TASK PROMPT » Which lines below contain the word "agent"? Copy each one.

□ □ □ □

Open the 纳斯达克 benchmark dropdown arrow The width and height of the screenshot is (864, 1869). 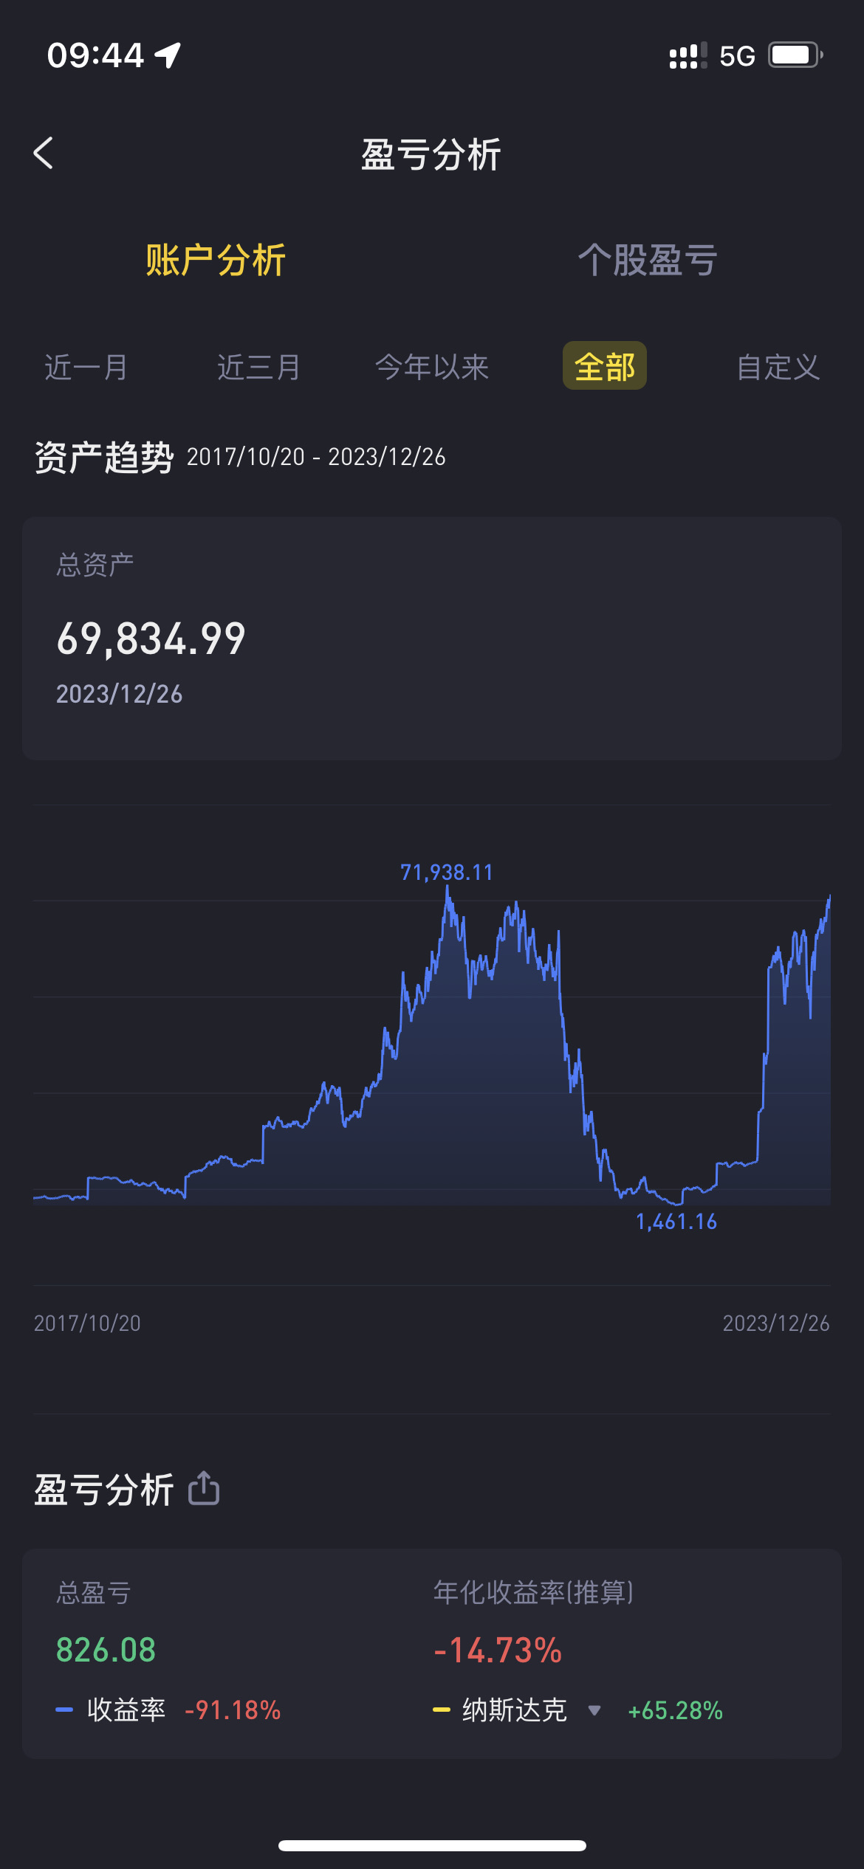pos(594,1710)
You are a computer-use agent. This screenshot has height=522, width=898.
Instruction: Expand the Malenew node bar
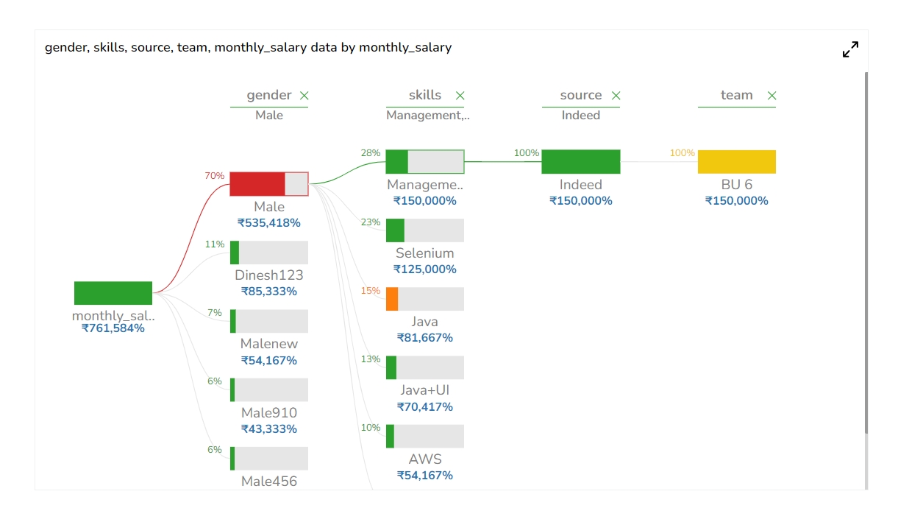pyautogui.click(x=268, y=321)
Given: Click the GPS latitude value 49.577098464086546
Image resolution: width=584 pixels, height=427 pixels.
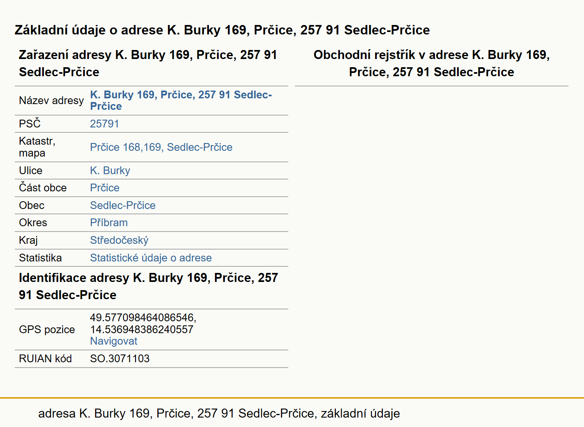Looking at the screenshot, I should [x=143, y=318].
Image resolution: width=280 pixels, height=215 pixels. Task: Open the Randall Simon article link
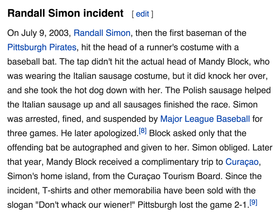[x=102, y=33]
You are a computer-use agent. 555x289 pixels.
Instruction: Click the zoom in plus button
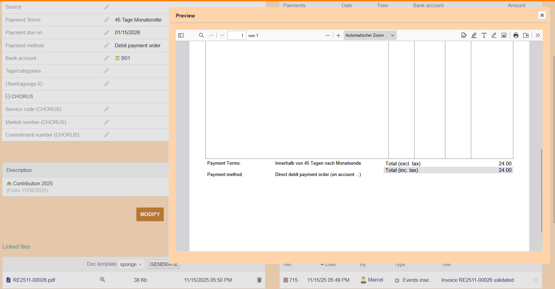pyautogui.click(x=338, y=35)
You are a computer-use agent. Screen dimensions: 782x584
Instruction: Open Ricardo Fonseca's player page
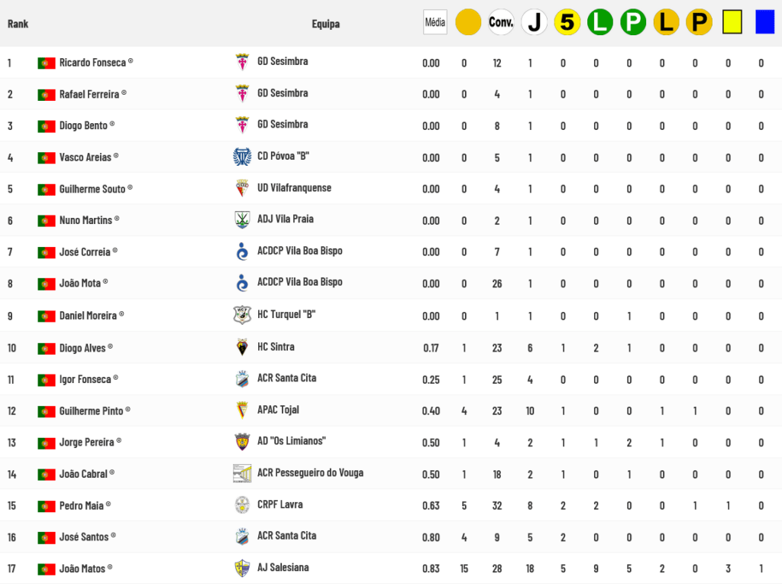point(92,63)
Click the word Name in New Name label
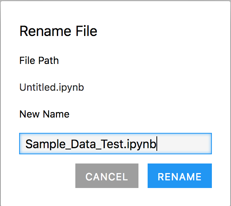This screenshot has height=206, width=231. (56, 114)
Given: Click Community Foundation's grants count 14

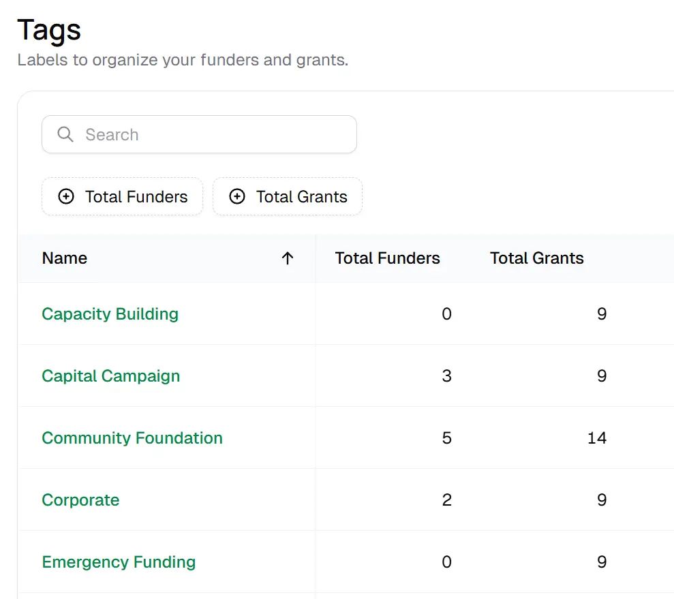Looking at the screenshot, I should [x=596, y=438].
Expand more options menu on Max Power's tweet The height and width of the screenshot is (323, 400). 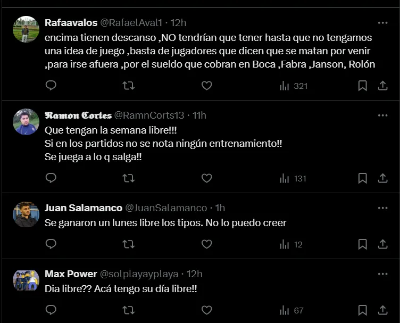382,274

□ □ □ □

RESULT FOR THIS EXERCISE »
You are a computer-use agent. This screenshot has height=522, width=898.
You are a computer-use agent. 555x289 pixels.
You are a computer-use agent. Screen dimensions: 782x584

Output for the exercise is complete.